[[ Supplied data, beginning ]]

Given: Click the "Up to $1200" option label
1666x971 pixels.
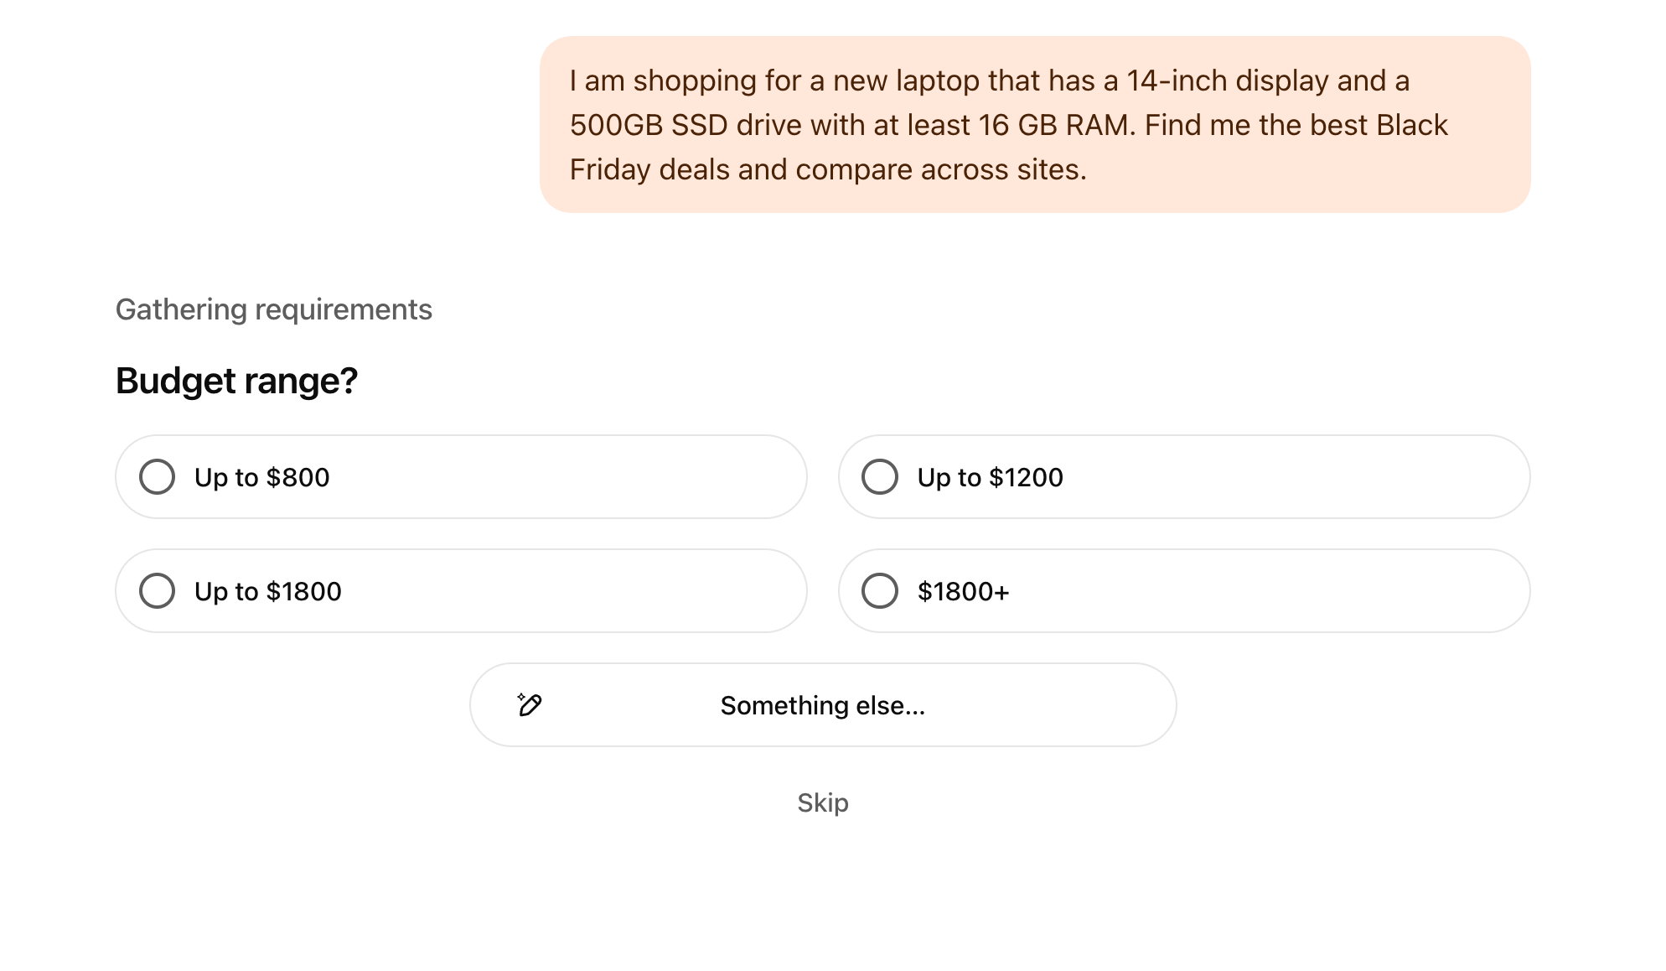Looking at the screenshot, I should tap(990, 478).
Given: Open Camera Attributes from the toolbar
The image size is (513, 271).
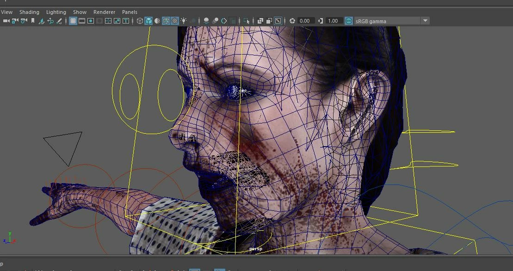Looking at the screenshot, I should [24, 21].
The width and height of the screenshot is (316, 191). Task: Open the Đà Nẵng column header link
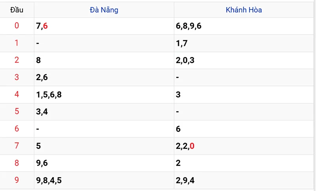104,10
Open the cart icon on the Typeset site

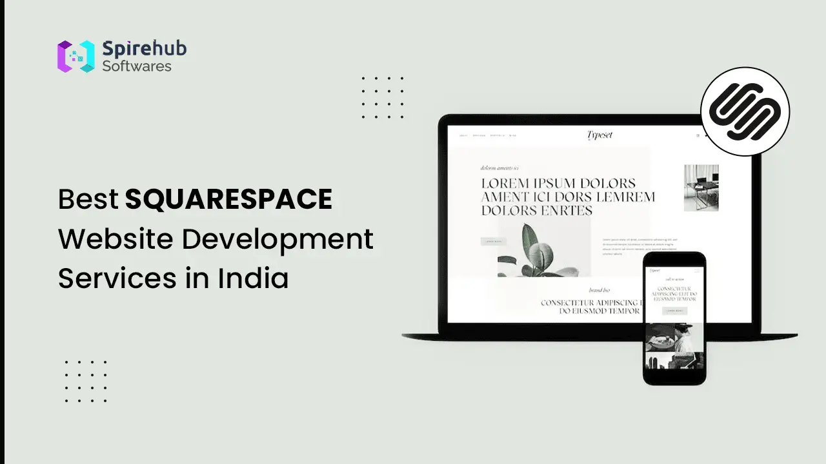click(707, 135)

[[ Supplied data, end ]]
[[ Supplied data, beginning ]]

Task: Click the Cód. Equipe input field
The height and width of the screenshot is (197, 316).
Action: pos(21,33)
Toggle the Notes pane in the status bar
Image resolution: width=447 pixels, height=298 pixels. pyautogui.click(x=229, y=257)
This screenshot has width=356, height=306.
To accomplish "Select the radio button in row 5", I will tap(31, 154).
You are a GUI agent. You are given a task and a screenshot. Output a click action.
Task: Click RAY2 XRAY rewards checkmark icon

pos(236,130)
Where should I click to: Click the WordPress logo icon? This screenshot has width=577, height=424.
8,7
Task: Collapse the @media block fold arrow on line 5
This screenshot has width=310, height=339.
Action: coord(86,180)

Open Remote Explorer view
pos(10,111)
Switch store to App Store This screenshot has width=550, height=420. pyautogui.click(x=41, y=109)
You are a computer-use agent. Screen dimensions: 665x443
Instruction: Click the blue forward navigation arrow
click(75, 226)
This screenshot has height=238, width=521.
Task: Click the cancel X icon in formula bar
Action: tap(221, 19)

[[ Supplied data, end ]]

• Problem to work on: Across the entries above, find the lines with the string "agent" and copy them.

• Completed exercise:
You are a GUI agent. You are given a task and a screenshot. Output a click action.
You are a computer-use agent. Screen dimensions: 665x443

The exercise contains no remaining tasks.